Corticosteroids are commonly used to treat acute and chronic graft-versus-host disease (GvHD) but their effect on length and quality of life of patients has not been studied systematically. In this systematic review, we tried to compare the effect of treatment regimens used for GvHD in the absence and presence of corticosteroids, or with different doses of corticosteroids. After searching relevant sources, we located only two studies that met our criteria to be included in the study. Their results are described in detail in the text of the review. In brief, these studies are in favor earlier remission and slightly better outcome in patients but more evidence is needed in this field.
There is no certain study regarding appropriate use, dose and length of therapy for acute GvHD. Further studies are needed to define the appropriate use of steroids and whether other agents are appropriate as frontline therapy.
Corticosteroids are commonly used in treatment of acute and chronic graft-versus-host disease (GvHD). Nevertheless, there has been no systematic analysis of effects of their use on the patients' survival and quality of life.
To compare the effect of corticosteroids in treatment of patients with GvHD and to compare the effect of different regimens of corticosteroids.
We searched MEDLINE (up to July 2008), EMBASE (up to July 2008) and the Cochrane Controlled Trials Register (up to July 2008) to identify relevant studies. All of the references were assessed in order to identify additional trials.
Randomized controlled trials of any language were included in the study as long as they met any of the predefined comparisons of interest. The primary outcome in question was the overall survival of the patients. Due to lack of evidence, inclusion criteria was revised during the process of the review to include studies comparing different dosage of corticosteroids.

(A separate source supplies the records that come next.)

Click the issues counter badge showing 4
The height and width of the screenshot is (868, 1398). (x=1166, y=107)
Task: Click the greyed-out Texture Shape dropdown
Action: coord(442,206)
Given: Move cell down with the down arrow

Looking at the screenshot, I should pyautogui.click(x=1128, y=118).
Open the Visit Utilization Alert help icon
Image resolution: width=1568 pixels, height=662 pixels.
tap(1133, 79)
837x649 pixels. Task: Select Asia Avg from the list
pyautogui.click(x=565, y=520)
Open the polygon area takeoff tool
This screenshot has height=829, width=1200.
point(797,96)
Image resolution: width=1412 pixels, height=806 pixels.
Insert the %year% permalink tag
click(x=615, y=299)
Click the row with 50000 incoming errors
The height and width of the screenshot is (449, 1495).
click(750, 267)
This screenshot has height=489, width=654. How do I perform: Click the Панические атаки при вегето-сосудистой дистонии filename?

All derived citations and abstracts were screened by two independent review authors for relevance. For the potentially relevant trials, the full text was obtained and reviewed by two review authors independently. Two review authors completed data extraction independently. After revising the inclusion criteria, this process was retried to ensure all relevant evidence is included in the review.
No studies met the original inclusion criteria but two studies (four articles) met the revised inclusion criteria. As they addressed different clinical questions, meta-analysis was not performed. The outcomes of one study were in favor of efficacy of corticosteroids in inducing an earlier remission of acute GvHD, while the other study reported that early corticosteroid therapy of acute GvHD could not prevent progression of the disease to higher grades, although it was accompanied by a slightly better prognosis in the patients who responded by the fifth day of treatment.